The US withdrawal is to take effect on December 31, 2018.
Earlier Thursday, Israel’s ambassador to UNESCO, Carmel Shama-Hacohen, said his personal recommendation to Netanyahu would be to “immediately withdraw” from the organization.
Shama-Hacohen said that in recent years UNESCO has become “an absurd organization that has lost its way in favor of the political considerations of certain countries” and that his “personal recommendation to Prime Minister Benjamin Netanyahu is to follow suit and immediately withdraw [from UNESCO].”
The US ambassador to the UN, Nikki Haley, said in a statement Thursday following the US announcement to withdraw that “the purpose of UNESCO is a good one,” but “unfortunately, its extreme politicization has become a chronic embarrassment.”
Haley cited UNESCO’s July decision to declare the Old City of Hebron in the West Bank, the site of the Tomb of the Patriarchs, an endangered world heritage site, as “the latest in a long line of foolish actions, which includes keeping Syrian dictator Bashar al-Assad on a UNESCO human rights committee even after his murderous crackdown on peaceful protestors.”
“US taxpayers should no longer be on the hook to pay for policies that are hostile to our values and make a mockery of justice and common sense,” she said.
Israel’s ambassador to the United Nations, Danny Danon, earlier praised Washington’s decision, saying UNESCO has become a forum for Israel-bashing and had forgotten its original purpose.
Danon said UNESCO was now “paying the price” for the “shameful” decisions it has adopted against Israel, citing “a new era” dawning at the UN in which “anti-Israel discrimination” has consequences.
Israel lost its voting rights at UNESCO in 2013, following its move to suspend dues to the organization over its decision to grant full membership to Palestine in 2011.
The US too lost its voting rights at the same time and has not paid some $80 million a year in dues since 2011.

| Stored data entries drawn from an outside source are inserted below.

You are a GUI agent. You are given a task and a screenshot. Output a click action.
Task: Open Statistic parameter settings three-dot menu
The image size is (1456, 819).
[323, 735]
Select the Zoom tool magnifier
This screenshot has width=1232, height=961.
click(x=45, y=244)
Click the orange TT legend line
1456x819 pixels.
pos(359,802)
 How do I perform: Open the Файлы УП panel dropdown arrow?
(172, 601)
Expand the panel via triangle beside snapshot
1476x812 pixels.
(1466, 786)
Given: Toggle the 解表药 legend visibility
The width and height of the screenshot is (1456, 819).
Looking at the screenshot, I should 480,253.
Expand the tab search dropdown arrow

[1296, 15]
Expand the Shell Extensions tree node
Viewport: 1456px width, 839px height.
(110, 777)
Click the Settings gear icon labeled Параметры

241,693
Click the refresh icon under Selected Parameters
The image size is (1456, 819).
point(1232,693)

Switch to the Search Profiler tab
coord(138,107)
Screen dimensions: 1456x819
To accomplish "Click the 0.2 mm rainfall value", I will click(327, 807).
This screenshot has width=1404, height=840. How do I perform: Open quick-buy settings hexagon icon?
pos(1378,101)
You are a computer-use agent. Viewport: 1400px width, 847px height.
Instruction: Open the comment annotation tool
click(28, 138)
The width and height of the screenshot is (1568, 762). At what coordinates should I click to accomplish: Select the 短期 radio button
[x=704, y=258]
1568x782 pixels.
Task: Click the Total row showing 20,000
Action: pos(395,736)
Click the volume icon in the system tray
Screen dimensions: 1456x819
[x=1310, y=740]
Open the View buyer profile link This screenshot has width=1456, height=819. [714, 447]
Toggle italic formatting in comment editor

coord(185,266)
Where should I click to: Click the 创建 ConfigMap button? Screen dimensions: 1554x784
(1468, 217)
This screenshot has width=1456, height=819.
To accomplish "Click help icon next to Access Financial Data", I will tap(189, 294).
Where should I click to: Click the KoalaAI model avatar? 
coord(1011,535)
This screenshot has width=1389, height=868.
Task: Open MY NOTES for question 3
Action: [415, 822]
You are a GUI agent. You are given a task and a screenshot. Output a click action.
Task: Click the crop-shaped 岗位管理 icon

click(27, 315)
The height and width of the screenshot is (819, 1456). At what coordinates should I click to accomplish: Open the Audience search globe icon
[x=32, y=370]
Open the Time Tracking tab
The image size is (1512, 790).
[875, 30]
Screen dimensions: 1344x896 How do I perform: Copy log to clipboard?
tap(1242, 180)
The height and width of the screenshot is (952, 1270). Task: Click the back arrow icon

The US previously withdrew from UNESCO in 1984 because Washington viewed it as mismanaged and used for political reasons, then rejoined it in 2003.
Israel this past year cited a UNESCO decision disputing Israel’s claim to Jerusalem as a reason to further reduce its the amount it pays annually to the United Nations. In May, Netanyahu said Israel would cut another $1 million from its payments to the UN, bringing the total cuts since December 2016 to $9 million.
It marked the third time in less than a year that Israel has reacted to UN resolutions it deems biased against it by announcing the slashing of its payments to the body. In December, after the Security Council passed Resolution 2334, Netanyahu ordered $6 million cut from Israel’s payment to the UN. And in March, after the Human Rights Council passed five anti-Israel resolutions, Netanyahu vowed to cut an additional $2 million.